▶ **Available records**
┌──

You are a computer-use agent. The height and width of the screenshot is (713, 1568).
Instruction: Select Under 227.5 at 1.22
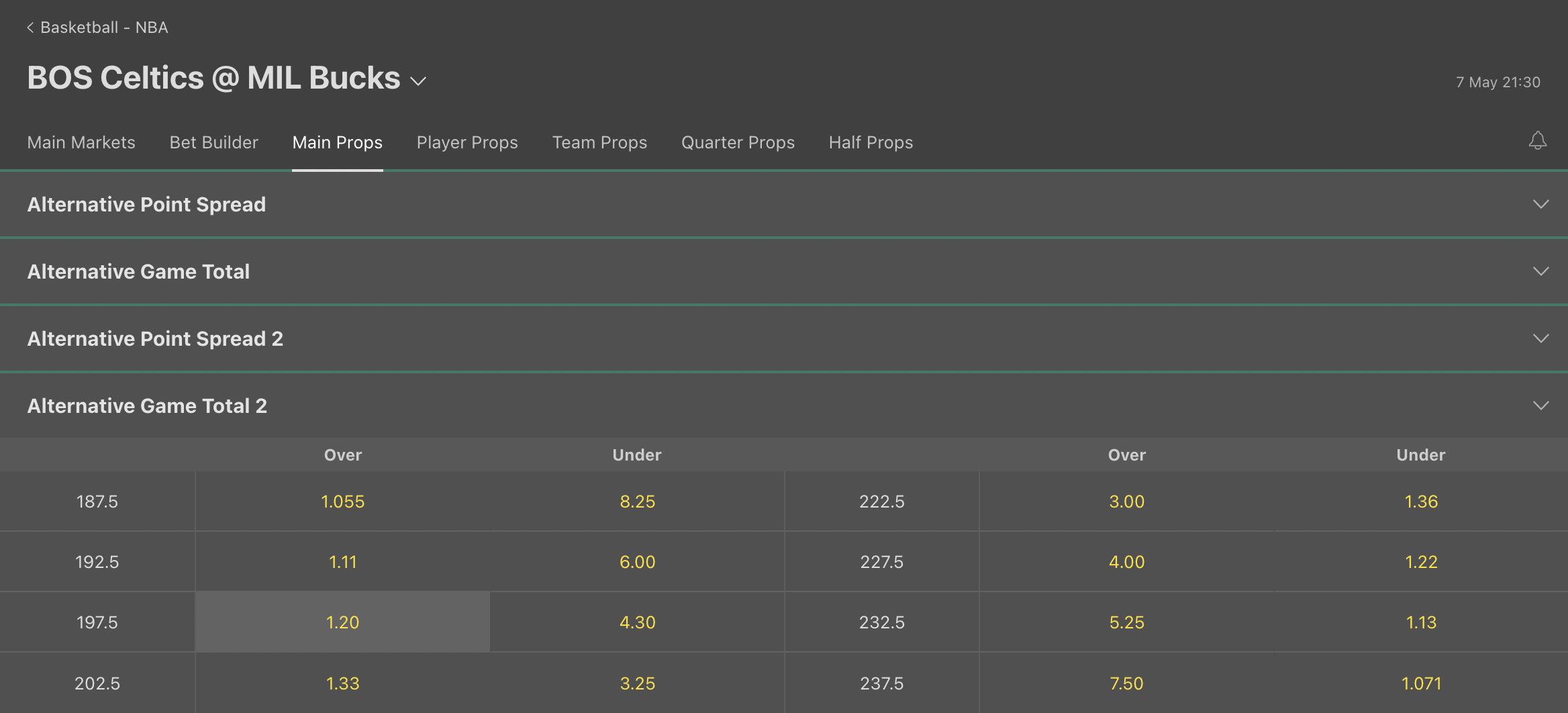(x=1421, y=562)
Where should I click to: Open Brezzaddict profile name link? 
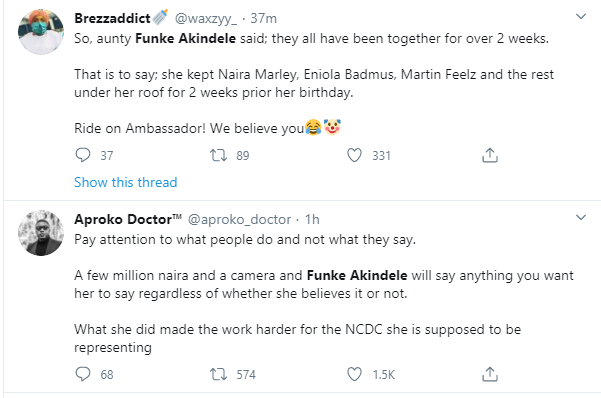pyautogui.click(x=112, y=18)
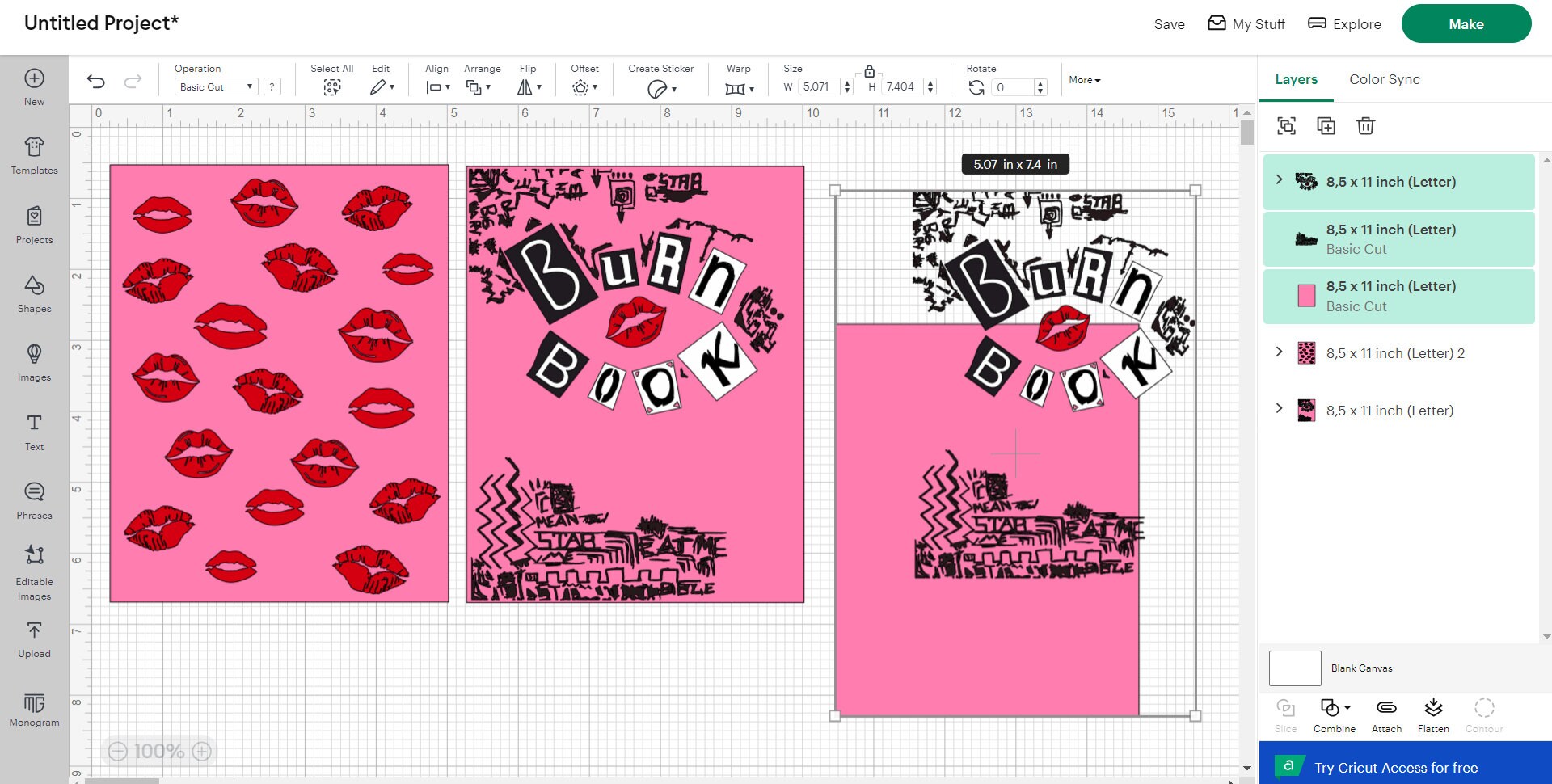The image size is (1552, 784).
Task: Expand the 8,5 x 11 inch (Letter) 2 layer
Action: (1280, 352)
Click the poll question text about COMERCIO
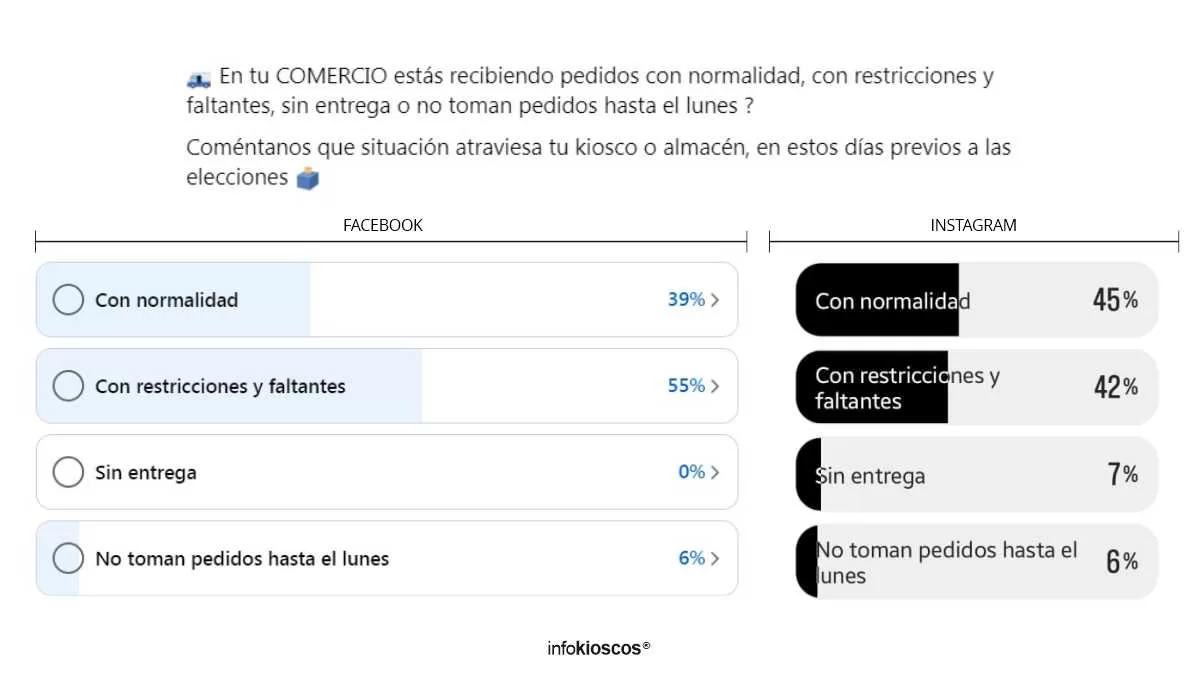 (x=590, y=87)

└──
┌──

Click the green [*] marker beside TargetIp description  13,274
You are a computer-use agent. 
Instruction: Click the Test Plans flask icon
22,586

└──
┌──

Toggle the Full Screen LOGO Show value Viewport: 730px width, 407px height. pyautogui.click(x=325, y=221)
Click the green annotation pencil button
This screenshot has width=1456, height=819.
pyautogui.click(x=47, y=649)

└──

▶ **Stated exercise**
Copy the data above word for word, from the line with "Toggle the Full" to the line with "pyautogui.click(x=47, y=649)", both included.

▶ **Expected answer**
Toggle the Full Screen LOGO Show value Viewport: 730px width, 407px height. pyautogui.click(x=325, y=221)
Click the green annotation pencil button
This screenshot has width=1456, height=819.
pyautogui.click(x=47, y=649)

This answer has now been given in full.